From what I understand the only thing you need to do to run Swift on Linux is to download the toolchain and install clang, but I see that the version of clang from the system I'm running on is :
Ubuntu clang version 3.4-1ubuntu3 (tags/RELEASE_34/final) (based on LLVM 3.4)
Is that sufficient? I am able to use the REPL, but is there the risk that other features might not work ?
I was also surprised to see that swift --version
is
Swift version 4.1.3 (swift-4.1.3-RELEASE)
Target: x86_64-unknown-linux-gnu
Should I be worried about Swift not correctly detecting the OS?
This is not a system I administrate, therefore I cannot manually update clang/llvm if that's needed, is there a way to install it to a different directory and specify it to Swift?

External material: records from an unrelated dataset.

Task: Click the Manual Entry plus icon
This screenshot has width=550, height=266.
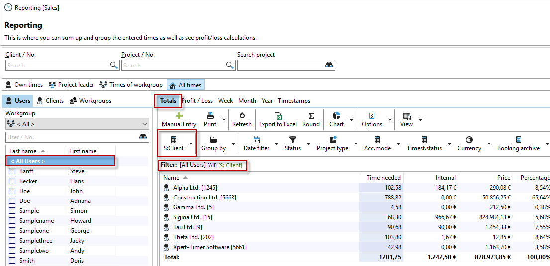Action: (179, 116)
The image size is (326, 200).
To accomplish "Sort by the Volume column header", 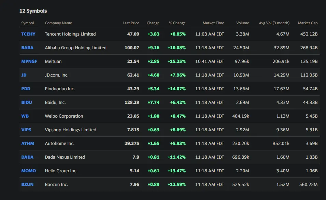I will click(242, 23).
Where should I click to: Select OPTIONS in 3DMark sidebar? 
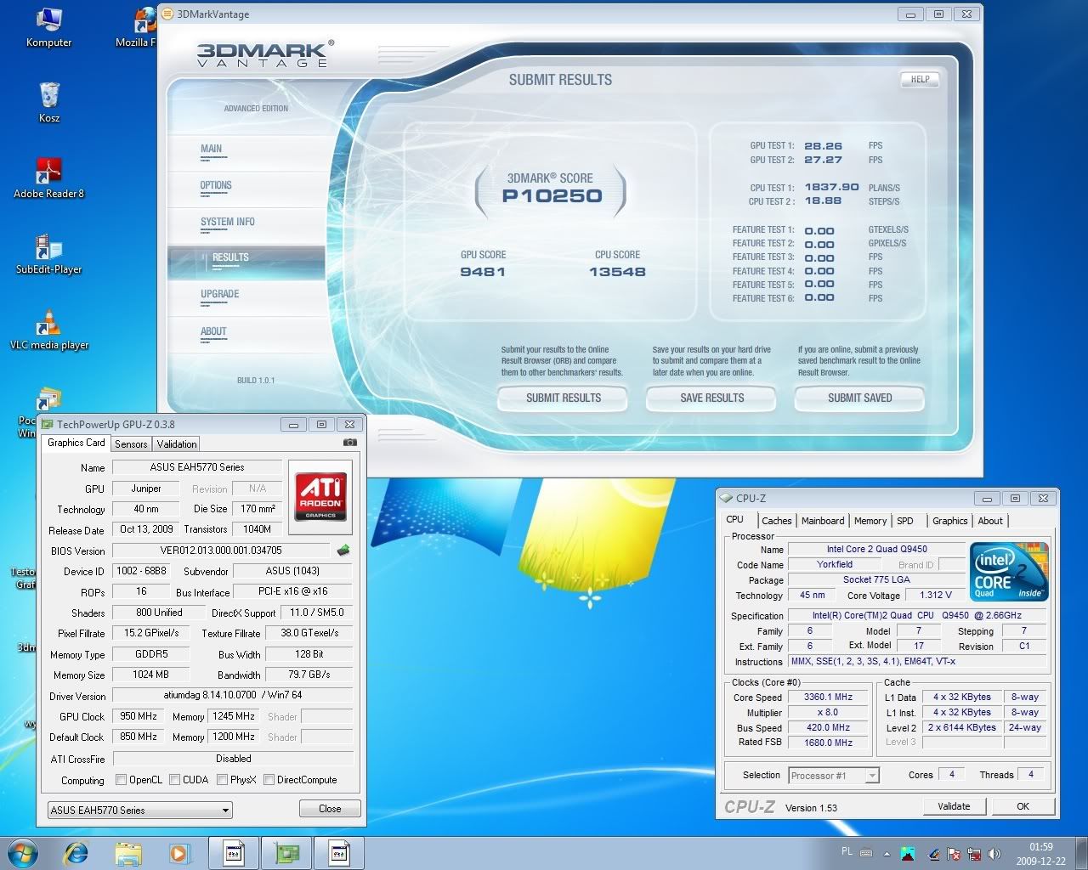[x=216, y=185]
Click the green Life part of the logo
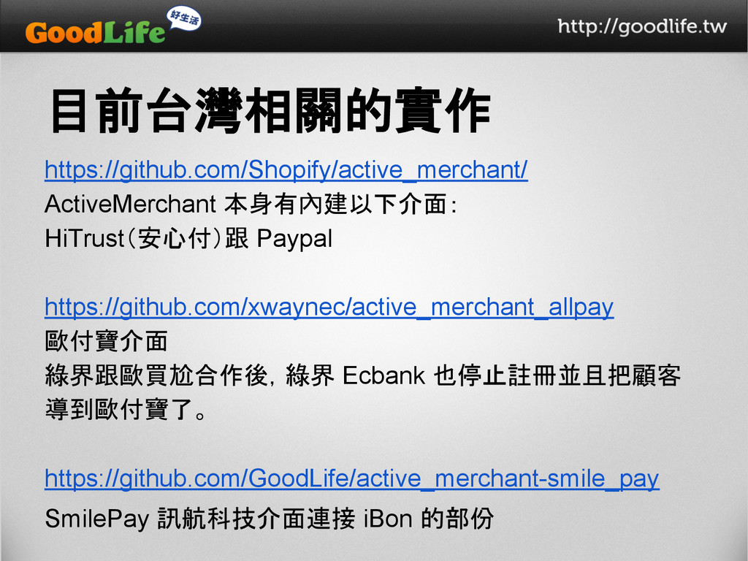748x561 pixels. pos(134,33)
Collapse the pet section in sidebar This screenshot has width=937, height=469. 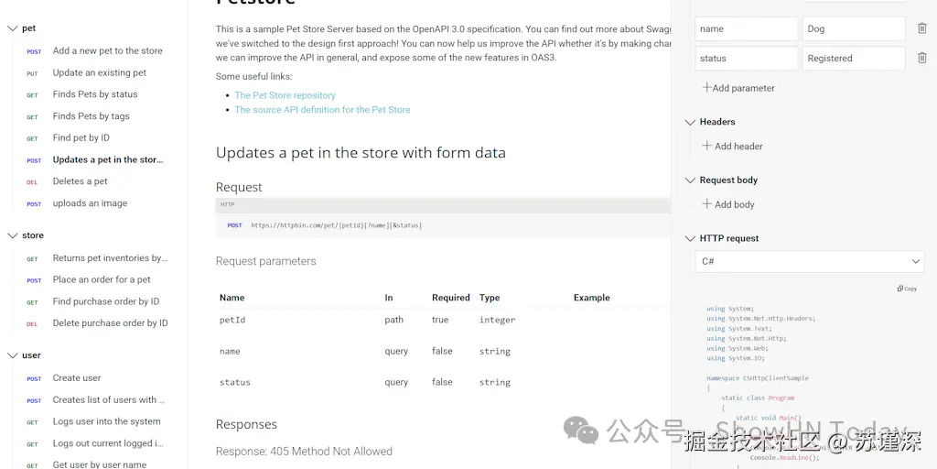tap(12, 28)

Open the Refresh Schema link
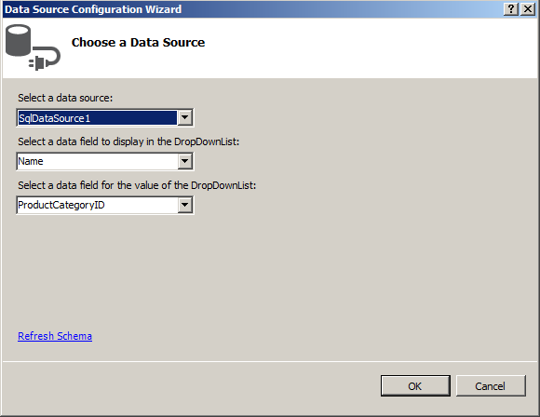[x=55, y=336]
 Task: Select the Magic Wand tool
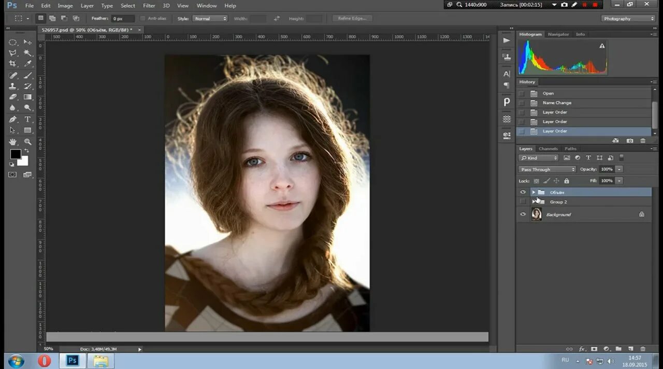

Theoretically that risk exists, but I ignored that warning for over a year without noticing any side effects. If getting a newer version of clang is too difficult, don’t fight with it too much until/if something you want to do actually doesn’t work. The message about it is a disclaimer‐like warning, not a failure.
That is exactly what you should see on Ubuntu. Swift doesn’t need to know the system any more specifically than that.
Thank you! It's great to know that old versions of LLVM work with Swift in general, I hope that I'll find a confirmation that it's always possible to specify an alternate LLVM path tough (more specifically that the custom path is correctly taken into account by the compiler).
I need to use Swift for a project where I prefer not to take the risk to be blocked, as time is limited and the project should compile on machines with the configuration I described.